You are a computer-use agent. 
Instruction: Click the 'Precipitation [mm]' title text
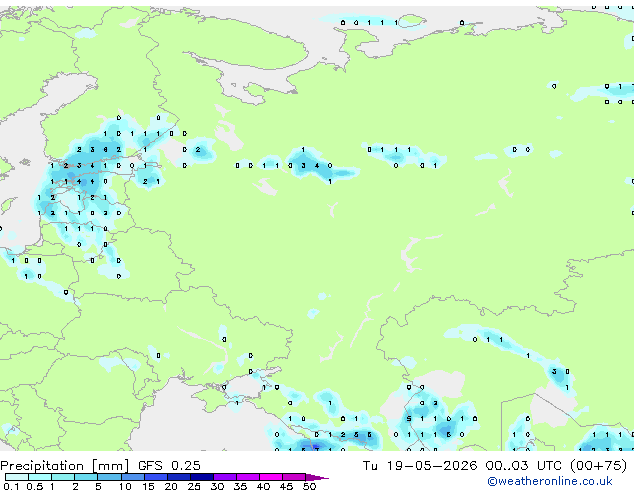[x=64, y=466]
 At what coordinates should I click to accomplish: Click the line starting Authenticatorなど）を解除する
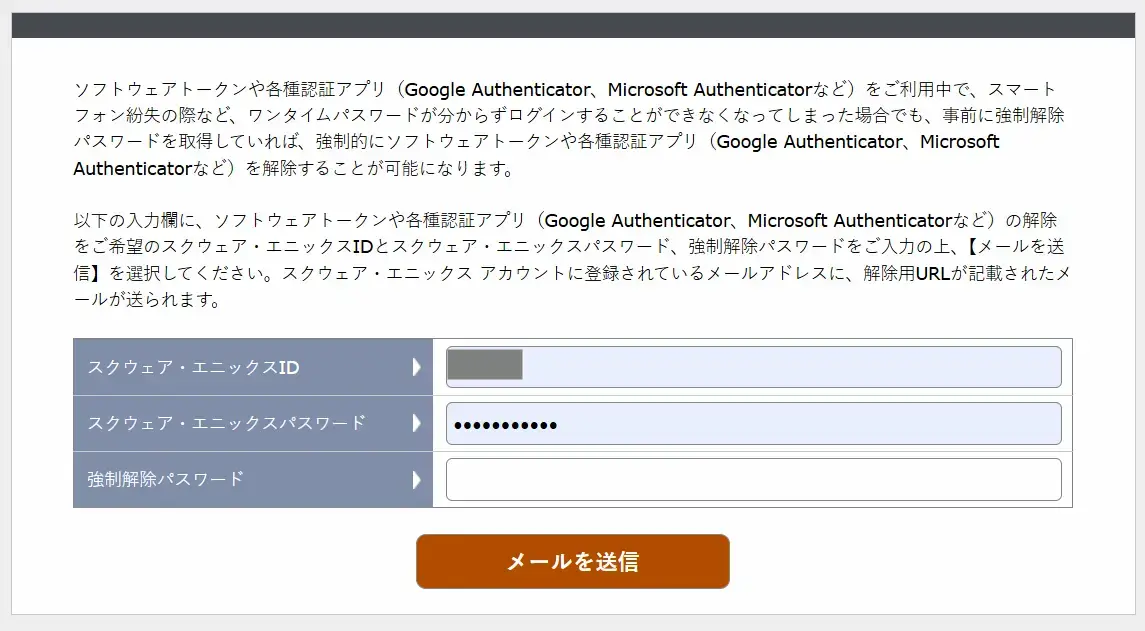tap(294, 169)
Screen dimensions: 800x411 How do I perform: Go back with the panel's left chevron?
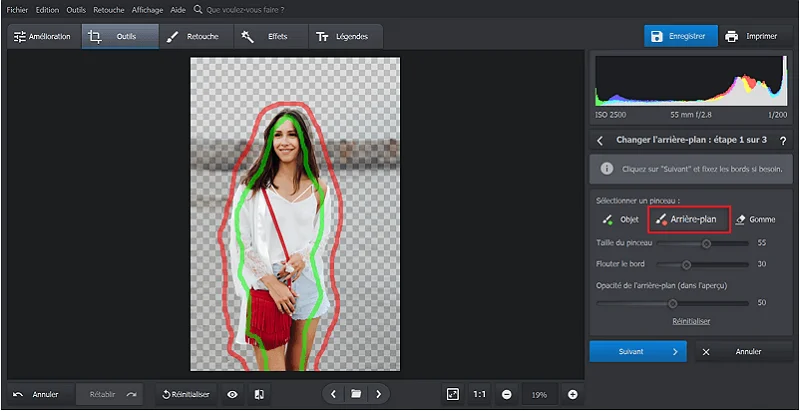(599, 141)
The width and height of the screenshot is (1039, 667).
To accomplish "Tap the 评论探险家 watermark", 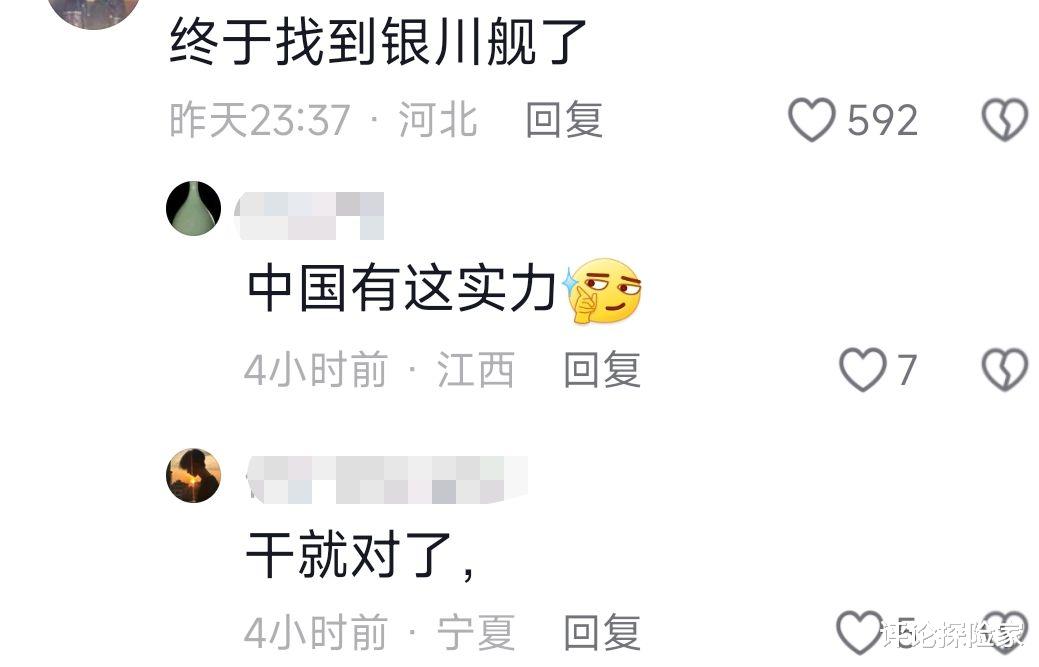I will (953, 635).
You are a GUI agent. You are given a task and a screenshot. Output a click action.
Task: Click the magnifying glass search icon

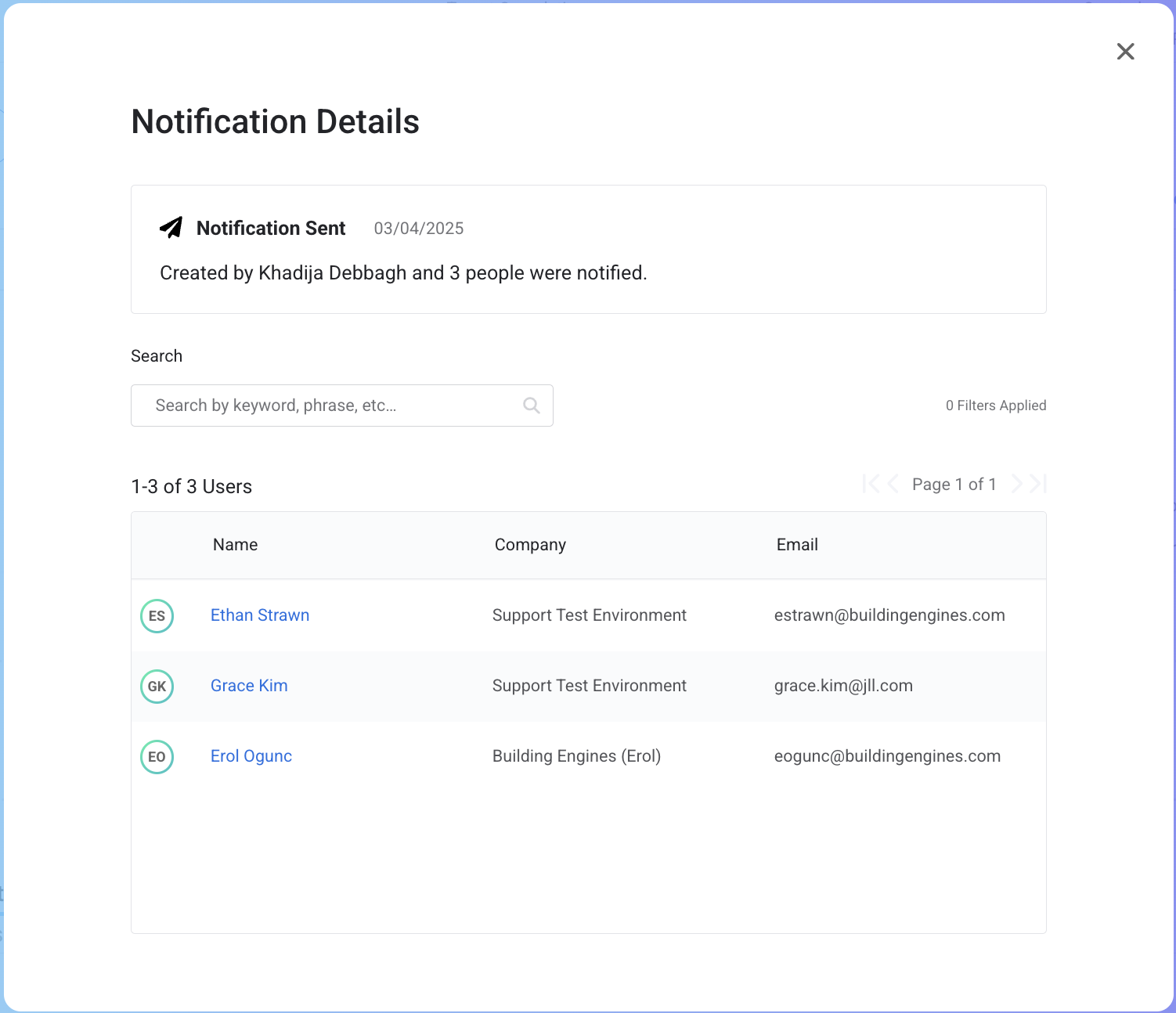(532, 406)
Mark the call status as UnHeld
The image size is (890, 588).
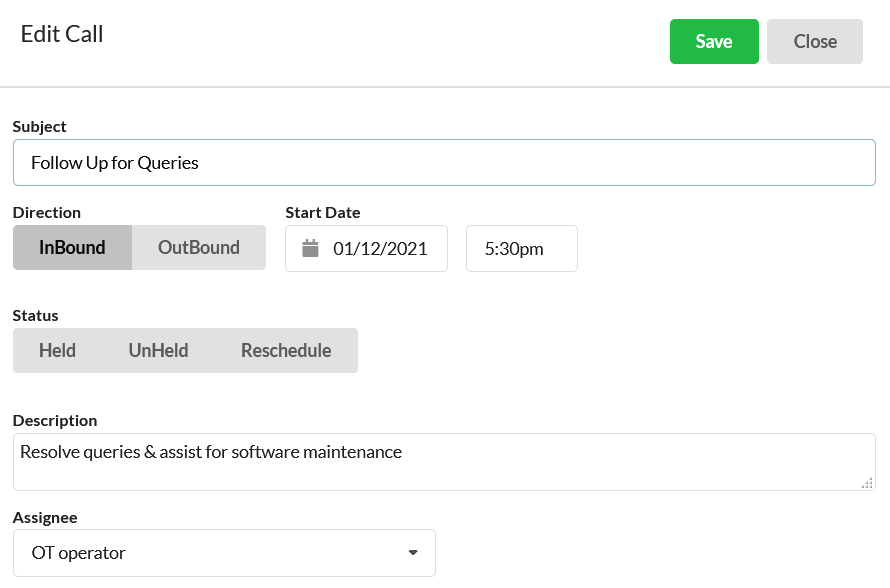(x=158, y=350)
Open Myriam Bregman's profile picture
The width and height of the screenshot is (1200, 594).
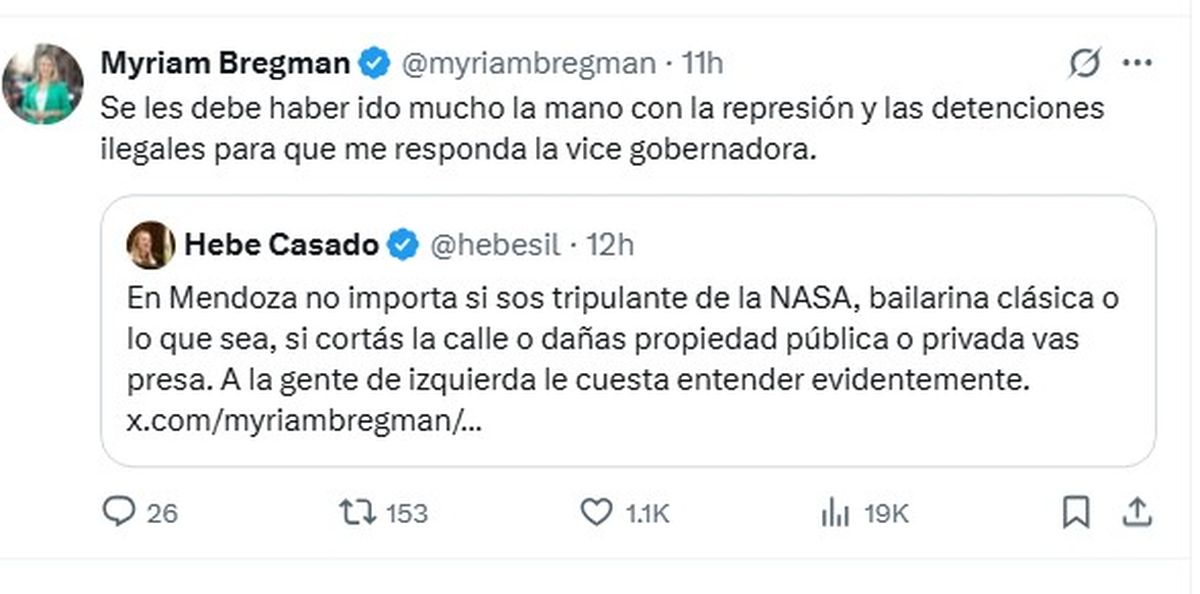click(42, 84)
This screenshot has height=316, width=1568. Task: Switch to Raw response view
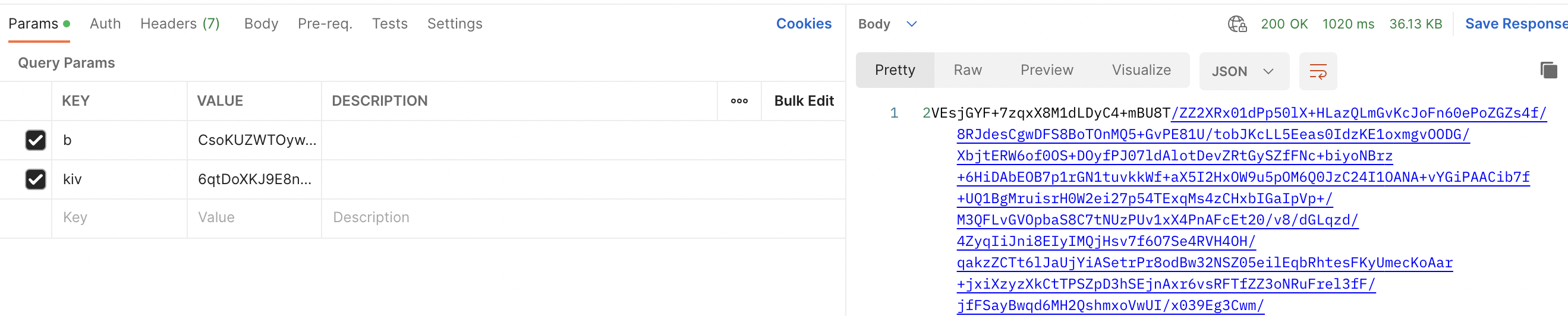[x=967, y=70]
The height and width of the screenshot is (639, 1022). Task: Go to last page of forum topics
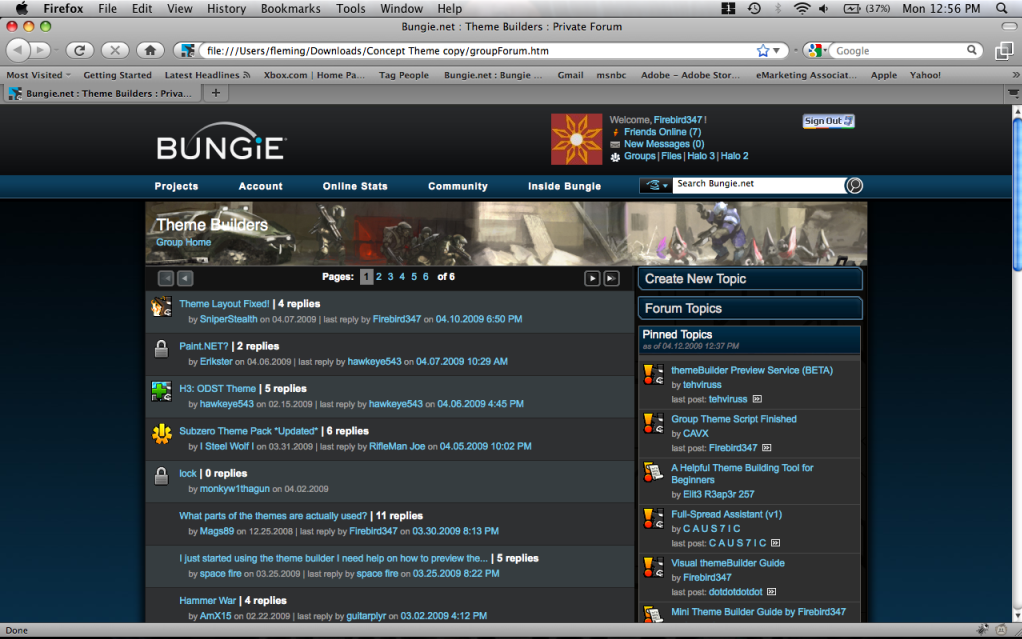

────────────────

What you need to do: Search the records above for "agent" and copy every line that has it.

Answer:
You are a computer-use agent. 
You are a GUI agent. You are given a task and a screenshot. Output a click action.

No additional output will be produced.